Gelijkheid is zonder enige twijfel een van de hoogste idealen en dus geboden van onze tijd. Misschien zelfs wel het hoogste. Maar wat betekent gelijkheid eigenlijk precies? Wie op zoek is naar goede filosofische analyses over gelijkheid, komt snel tot de ontdekking dat die maar dun gezaaid zijn. Over vrijheid zijn er boeken te over, maar over gelijkheid is veel minder geschreven. Laten ik daarom maar eens een duit in het zakje doen. Daarbij wil ik het niet hebben over de bij uitstek liberale gelijkheidsconceptie: de gelijkheid voor de wet. Evenmin wil ik het hebben over de bij uitstek socialistische gelijkheidsconceptie: de economische gelijkheid, de gelijkheid van inkomen en vermogen. Daarover heb ik in eerdere columns al het nodige gezegd. Bovendien staan beide noties van gelijkheid dezer dagen minder in de belangstelling. Ik wil het hier hebben over de meer algemene en filosofische notie van gelijkheid, die ten grondslag ligt aan de genoemde twee, maar aan diverse andere ook. Ik bedoel gelijkheid zoals in de veelgehoorde frase: ‘Alle mensen zijn gelijk’. De vraag is wat dat betekent.

Doorgaans wordt de frase vergezeld van de kwalificatie: ‘Niet in de zin dat iedereen hetzelfde is, maar in de zin dat iedereen gelijkwaardig is’. Waarop iedereen onmiddellijk beamend instemt, want het is immers evident dat elk mens van alle andere mensen verschilt, nietwaar? Tja, daar beginnen de moeilijkheden al. Want ‘dat elk mens van alle andere mensen verschilt’ is misschien wel evident voor de huidige generatie en de vorige, maar voor alle generaties daarvoor gold dat ze overtuigd waren van het tegenovergestelde en meenden dat elk mens in wezen hetzelfde is als ieder ander. Dat klinkt de oningewijde heel vreemd in de oren, ik besef het. En daarom is het geen overbodige luxe er wat meer woorden aan te wijden om het een en ander uit te leggen.

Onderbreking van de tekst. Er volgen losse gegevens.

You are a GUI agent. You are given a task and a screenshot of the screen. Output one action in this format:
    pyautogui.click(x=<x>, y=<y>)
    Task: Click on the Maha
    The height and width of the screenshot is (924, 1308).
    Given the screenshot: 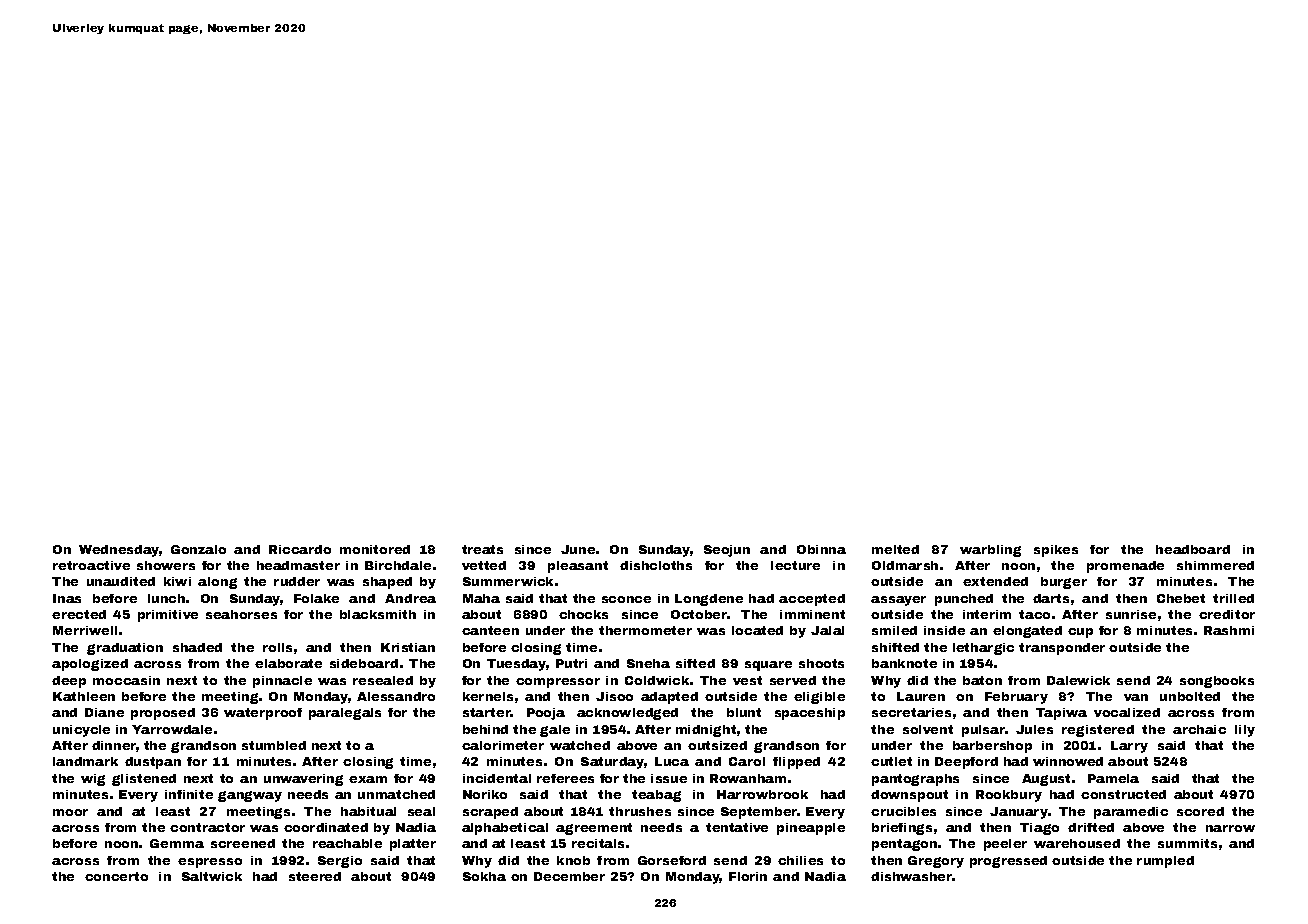 What is the action you would take?
    pyautogui.click(x=481, y=598)
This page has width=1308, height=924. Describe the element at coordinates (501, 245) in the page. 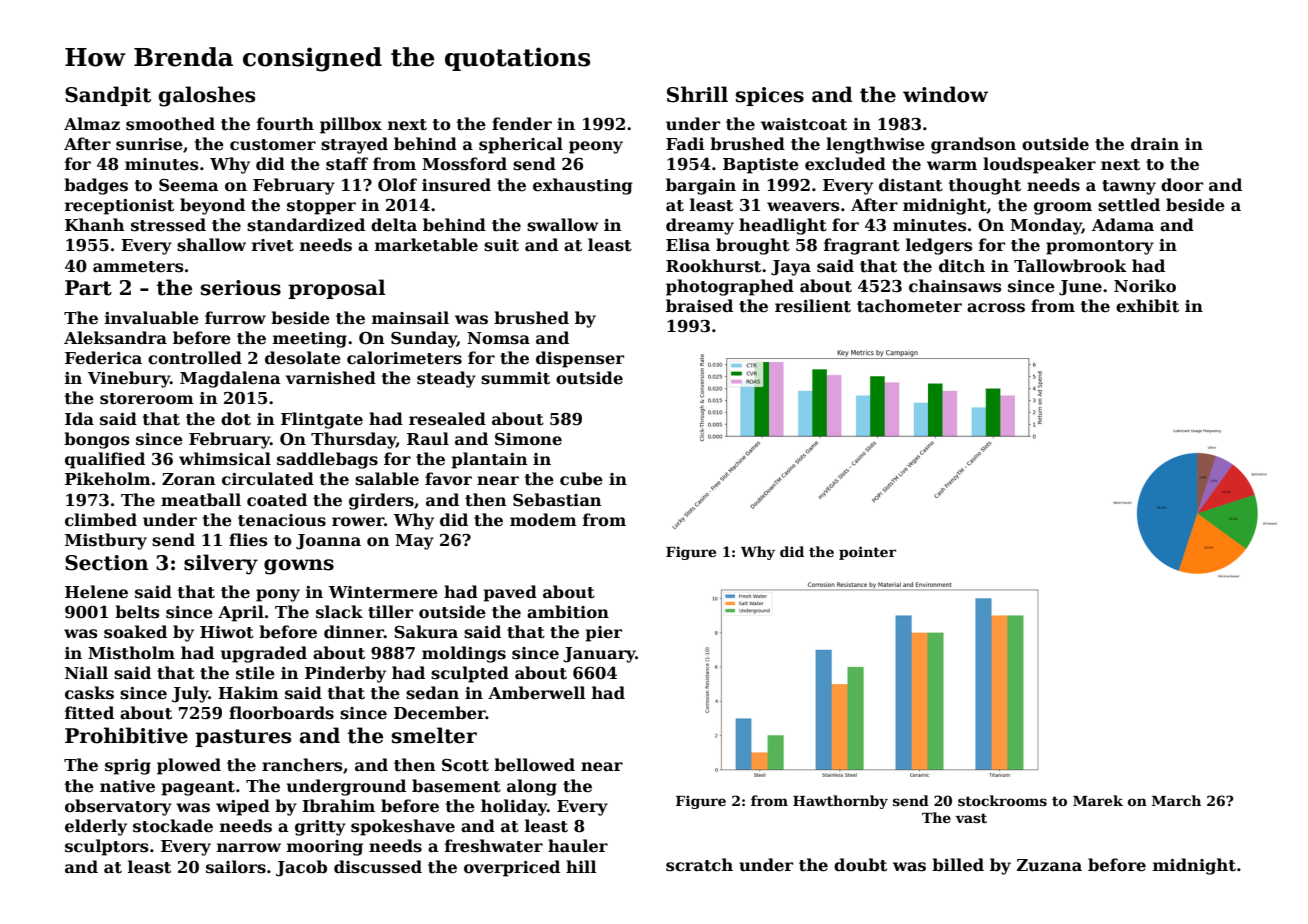

I see `suit` at that location.
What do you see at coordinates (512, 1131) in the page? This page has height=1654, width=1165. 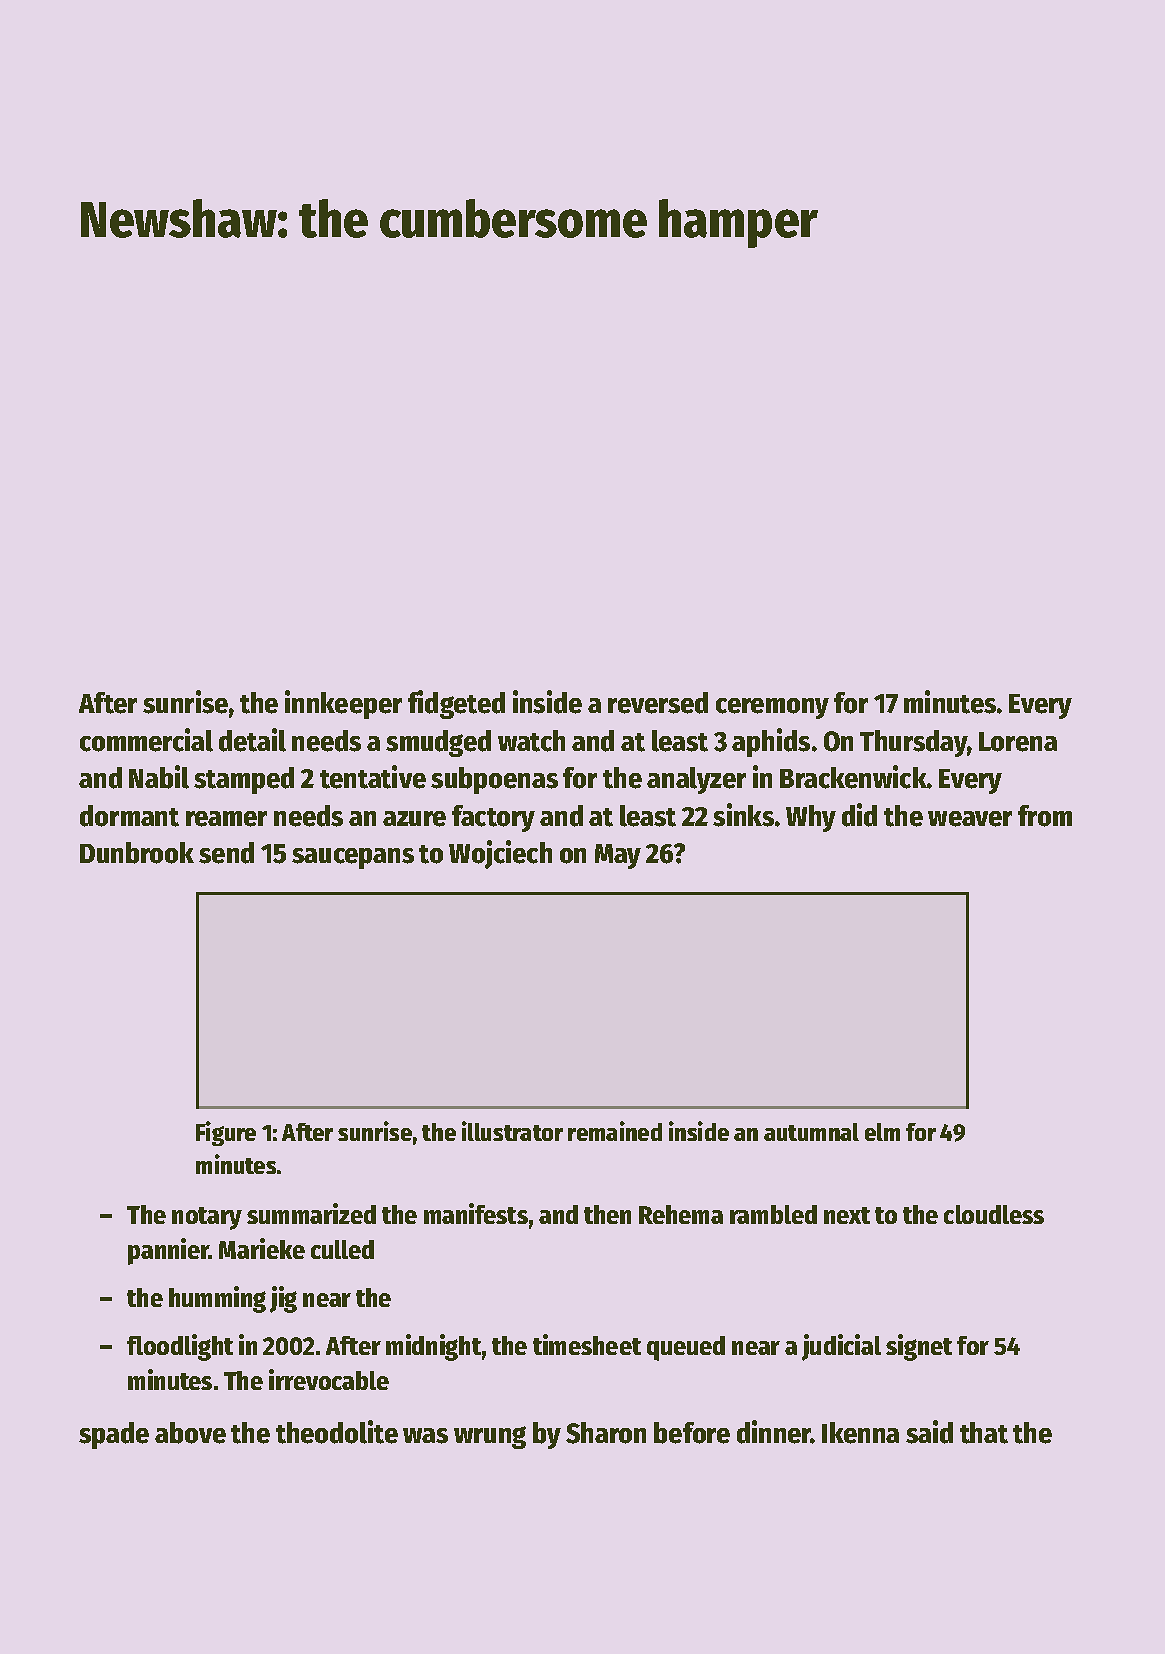 I see `illustrator` at bounding box center [512, 1131].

Eeuwenlang, om niet te zeggen millennialang was de opvatting dat ieder mens in wezen hetzelfde is als elke ander. En wel omdat alle mensen tot dezelfde soort behoren en dus een overeenkomstige natuur hebben. Dat wil niet zeggen dat er in het geheel geen verschillen zijn. Die zijn er vanzelfsprekend volop. Er zijn geen twee exact dezelfde mensen en die zijn er ook nooit geweest. Maar, zo redeneerde men, die verschillen zijn oppervlakkig en niet wezenlijk. Innerlijk, in hun diepste wezen zijn alle mensen gelijk in de zin van hetzelfde.

Ze hebben namelijk allemaal een verstand en daarnaast veel begeertes en een flink eergevoel. Maar dat is niet alles, want er komt nog bij dat die begeertes en dat eergevoel gemakkelijk de overhand krijgen en het verstand tot dienster maken. Met alle gevolgen van dien. Denk je maar eens even in wat er gebeurt als je een slaaf bent van je begeertes en/of je eergevoel. Het is dus voor ieder mens zaak controle te krijgen en te houden over zijn begeertes en zijn eergevoel en bovenal zijn verstand te leren gebruiken als stuurman van het leven.

Zoals gezegd, zijn er natuurlijk ook verschillen tussen individuele mensen. Dat heeft nooit iemand ontkend. Die zitten vooral in de verschillende dingen die ze begeren. Maar dat verschil werd eigenlijk altijd gezien als iets oppervlakkigs. Wezenlijk is niet wat iemand begeert, maar dat hij een begerig wezen is.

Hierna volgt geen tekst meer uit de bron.